Hay que acompañar la predicación con el testimonio


Mt 7,21, Mc 4,25

No bastará con decirme: ¡Señor!, ¡Señor!, para entrar en el Reino de los Cielos; más bien entrará el que hace la voluntad de mi Padre del Cielo. Mateo 7,21

Sépanlo bien: al que produce se le dará más, y al que no produce se le quitará incluso lo que tiene.» Marcos 4,25

Me pongo en tu presencia Señor, en este rato de oración, quiero que mi corazón esté totalmente entregado a Ti, con todas las fuerzas que me da el Amor hacia Ti, por quien vivo, y amo.

En esta mañana me siento ante Ti, tan pobre, ante lo que tú me llamas a vivir: tu Palabra y sinceramente hoy creo que tus pensamientos no son los míos y que distan mucho de tu voluntad, si realmente viviéramos lo que predicamos, el mundo estaría ya convertido.

Por eso el mundo está como está en todos los planos: religioso, social, político, todos parecemos que estamos en una maratón de quién miente más, y hay cada vez más gente que cree menos, en la política estamos desilusionados, porque su vida es tan distante de lo que prometen y hablan, los padres predican en su casa lo que su vida calla, enseñamos a nuestros hijos a vivir en la superficialidad, en la relatividad de tus valores y aún los religiosos están muy lejos de vivir evangelio de la vida y del amor.

Tú nos enseñas en tu Palabra aprender a darnos a todos, pasar por la vida haciendo el bien, a morir cada día a nuestro egoísmo, placeres a aprender a vivir en solidaridad, buscando en las diferencias complementarnos unos a otros y así ir sumando a lo que cada uno quiere dar y vivir tu reino.

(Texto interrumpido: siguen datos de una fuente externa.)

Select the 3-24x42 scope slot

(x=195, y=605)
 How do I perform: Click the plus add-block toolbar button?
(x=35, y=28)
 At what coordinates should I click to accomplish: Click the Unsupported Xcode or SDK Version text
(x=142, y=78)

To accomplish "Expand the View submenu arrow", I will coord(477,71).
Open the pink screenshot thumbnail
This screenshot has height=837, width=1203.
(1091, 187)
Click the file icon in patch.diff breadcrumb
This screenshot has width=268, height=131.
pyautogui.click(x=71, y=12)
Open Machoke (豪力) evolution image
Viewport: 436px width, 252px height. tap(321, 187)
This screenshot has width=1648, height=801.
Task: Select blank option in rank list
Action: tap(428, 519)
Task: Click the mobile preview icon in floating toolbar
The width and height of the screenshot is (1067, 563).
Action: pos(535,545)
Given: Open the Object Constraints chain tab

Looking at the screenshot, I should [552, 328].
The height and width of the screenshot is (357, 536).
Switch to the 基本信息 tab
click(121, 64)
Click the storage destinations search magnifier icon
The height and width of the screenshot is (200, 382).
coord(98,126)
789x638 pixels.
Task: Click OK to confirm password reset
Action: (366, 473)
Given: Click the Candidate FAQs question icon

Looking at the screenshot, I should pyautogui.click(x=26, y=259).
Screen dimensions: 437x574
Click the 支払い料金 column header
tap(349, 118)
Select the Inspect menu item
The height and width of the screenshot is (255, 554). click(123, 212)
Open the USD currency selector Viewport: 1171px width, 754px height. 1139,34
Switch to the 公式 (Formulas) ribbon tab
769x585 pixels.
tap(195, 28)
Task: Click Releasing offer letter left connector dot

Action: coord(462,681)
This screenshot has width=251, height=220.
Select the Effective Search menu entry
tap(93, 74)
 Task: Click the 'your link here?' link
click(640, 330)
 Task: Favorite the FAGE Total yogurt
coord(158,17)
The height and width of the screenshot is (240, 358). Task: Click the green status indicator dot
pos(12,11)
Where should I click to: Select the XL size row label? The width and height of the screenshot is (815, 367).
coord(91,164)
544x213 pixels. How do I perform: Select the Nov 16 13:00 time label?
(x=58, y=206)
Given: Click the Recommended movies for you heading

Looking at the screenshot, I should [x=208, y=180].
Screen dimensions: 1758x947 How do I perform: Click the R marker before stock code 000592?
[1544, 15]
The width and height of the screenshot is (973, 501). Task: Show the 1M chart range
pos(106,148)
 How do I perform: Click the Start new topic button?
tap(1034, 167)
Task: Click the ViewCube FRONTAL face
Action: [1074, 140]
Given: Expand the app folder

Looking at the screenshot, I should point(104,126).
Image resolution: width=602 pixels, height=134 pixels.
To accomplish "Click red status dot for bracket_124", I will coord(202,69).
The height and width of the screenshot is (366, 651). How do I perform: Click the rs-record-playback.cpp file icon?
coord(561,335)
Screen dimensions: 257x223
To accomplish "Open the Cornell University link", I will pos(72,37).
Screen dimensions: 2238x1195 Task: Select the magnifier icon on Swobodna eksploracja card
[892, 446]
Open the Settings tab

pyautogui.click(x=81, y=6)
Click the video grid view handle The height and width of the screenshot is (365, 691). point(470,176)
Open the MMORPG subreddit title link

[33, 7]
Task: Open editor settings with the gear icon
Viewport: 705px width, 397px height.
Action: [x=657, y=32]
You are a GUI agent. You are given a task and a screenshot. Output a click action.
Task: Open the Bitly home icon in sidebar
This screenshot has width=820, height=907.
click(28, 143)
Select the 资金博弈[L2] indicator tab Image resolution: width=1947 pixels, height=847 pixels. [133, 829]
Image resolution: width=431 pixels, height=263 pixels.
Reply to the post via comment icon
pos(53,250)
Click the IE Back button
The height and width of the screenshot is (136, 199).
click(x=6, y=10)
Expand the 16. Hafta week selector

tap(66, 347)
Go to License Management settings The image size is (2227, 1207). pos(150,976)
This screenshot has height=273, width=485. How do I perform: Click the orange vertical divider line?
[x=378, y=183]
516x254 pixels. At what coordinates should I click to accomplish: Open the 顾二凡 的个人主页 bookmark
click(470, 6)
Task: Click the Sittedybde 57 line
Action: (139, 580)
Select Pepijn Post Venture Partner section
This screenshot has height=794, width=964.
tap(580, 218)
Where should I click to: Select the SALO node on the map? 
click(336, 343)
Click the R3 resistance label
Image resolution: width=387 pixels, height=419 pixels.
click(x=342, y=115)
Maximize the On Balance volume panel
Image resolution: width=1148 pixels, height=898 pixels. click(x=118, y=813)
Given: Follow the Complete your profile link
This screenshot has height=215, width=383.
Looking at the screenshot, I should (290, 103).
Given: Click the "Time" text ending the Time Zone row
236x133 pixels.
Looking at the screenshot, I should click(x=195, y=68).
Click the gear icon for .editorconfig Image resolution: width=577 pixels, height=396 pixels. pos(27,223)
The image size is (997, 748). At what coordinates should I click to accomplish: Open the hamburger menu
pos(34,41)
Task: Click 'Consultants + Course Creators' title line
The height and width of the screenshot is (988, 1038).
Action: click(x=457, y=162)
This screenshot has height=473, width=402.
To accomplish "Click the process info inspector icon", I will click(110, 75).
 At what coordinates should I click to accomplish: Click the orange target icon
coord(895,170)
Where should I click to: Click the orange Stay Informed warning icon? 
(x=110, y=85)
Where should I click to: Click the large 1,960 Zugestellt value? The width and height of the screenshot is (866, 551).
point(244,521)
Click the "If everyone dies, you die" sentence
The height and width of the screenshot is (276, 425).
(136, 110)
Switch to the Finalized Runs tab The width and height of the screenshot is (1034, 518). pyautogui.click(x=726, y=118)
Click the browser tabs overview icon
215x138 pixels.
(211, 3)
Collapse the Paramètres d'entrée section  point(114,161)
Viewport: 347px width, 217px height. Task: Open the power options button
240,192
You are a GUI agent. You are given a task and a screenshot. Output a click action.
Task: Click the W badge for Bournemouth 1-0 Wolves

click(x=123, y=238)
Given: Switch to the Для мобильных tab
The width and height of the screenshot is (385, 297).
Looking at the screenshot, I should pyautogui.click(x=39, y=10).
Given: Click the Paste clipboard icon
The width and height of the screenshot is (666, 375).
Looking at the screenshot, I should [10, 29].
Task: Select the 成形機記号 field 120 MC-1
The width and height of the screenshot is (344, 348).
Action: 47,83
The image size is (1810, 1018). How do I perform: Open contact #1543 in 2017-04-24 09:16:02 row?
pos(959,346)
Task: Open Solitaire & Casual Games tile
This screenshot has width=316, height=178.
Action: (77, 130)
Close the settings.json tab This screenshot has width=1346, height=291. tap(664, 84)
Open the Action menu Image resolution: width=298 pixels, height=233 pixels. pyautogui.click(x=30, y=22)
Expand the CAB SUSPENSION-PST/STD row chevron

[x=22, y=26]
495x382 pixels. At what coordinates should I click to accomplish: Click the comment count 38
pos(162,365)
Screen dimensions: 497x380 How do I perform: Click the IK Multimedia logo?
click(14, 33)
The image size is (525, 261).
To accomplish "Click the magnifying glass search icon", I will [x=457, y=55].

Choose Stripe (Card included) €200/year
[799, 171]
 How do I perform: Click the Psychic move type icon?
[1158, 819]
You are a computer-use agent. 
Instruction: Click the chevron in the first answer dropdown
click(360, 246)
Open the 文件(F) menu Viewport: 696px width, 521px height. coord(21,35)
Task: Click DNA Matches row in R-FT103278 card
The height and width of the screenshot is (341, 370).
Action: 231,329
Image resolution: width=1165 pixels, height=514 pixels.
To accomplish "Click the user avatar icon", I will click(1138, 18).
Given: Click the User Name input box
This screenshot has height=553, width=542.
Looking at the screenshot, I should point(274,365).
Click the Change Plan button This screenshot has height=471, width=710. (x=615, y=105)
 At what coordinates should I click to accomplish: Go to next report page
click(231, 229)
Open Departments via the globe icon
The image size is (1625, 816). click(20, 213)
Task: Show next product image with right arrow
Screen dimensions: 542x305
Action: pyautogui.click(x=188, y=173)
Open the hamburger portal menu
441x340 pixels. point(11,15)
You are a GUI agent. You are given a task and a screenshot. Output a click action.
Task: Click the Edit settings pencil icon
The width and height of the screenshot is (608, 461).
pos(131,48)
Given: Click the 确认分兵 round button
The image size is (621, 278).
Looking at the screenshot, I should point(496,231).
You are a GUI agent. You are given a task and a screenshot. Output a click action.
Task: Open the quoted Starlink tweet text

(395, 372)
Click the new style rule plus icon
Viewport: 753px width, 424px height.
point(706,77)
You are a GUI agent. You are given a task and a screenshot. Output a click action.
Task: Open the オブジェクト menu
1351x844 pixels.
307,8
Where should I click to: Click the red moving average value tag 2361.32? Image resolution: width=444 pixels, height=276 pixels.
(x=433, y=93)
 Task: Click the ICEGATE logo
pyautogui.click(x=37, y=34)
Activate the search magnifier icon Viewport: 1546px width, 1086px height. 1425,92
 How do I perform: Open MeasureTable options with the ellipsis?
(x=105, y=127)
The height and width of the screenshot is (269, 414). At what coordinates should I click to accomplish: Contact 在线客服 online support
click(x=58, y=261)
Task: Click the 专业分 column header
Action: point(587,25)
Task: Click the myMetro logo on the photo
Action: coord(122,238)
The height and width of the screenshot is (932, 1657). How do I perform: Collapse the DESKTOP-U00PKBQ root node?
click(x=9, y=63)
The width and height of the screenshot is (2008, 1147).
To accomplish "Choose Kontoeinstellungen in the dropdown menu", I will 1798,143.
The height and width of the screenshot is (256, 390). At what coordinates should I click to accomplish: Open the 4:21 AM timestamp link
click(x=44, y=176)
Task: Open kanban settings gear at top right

Tú nos invitas a vivir una vida que no es fácil: amar, perdonar, entregarse sin esperar nada a cambio, sin reservas. (1Corintios 13)

Amar como ese grano de trigo que muere para que dé frutos y frutos que permanezcan, pero ¿sabes Señor? Que a medida que vamos orando, predicando lo orado, siento que en algo me voy pareciendo a Ti y son esos momentos es donde siento que tu Palabra es gozo para el alma, es el agua en el desierto de la vida y por eso te pido para mí y para todos, que tu pases en nuestra oración y predicación.

Gracias por ser tú ese grano de trigo que le da a mi vida, la Vida y el Amor que necesita para ser ese sacramento que quieres que sea de tu vida.

Como dice nuestro fundador Jaime Bonet en el breve ideario, que nuestra norma de vida y actividad no puede ser otra que el evangelio de Jesús principio de toda vida. Lo que hizo y enseñó único Camino, Verdad y Vida.

Ayúdanos Señor a dar testimonio de vida desde lo que Jesús vivió y nos enseñó a dar testimonio de lo que oía y veía hacer a su Padre, que no es otra cosa ser fiel testimonio de la misericordia del Padre, para hacer como tú presencia del Reino del Amor que tú has venido a instaurar en esta tierra, aquí y ahora.

Miles y miles de Misioneros, misioneras, sacerdotes laicos, todos tus discípulos lo gritan con su vida, cada día en el ejercicio de su predicación, anuncian hasta dar la vida en todos los lugares de la tierra, haz que yo sea uno de ellos, Señor.

María, Madre, vida, dulzura y esperanza nuestra ruega para que seamos dignos de establecer el reino que tu hijo nos enseñó.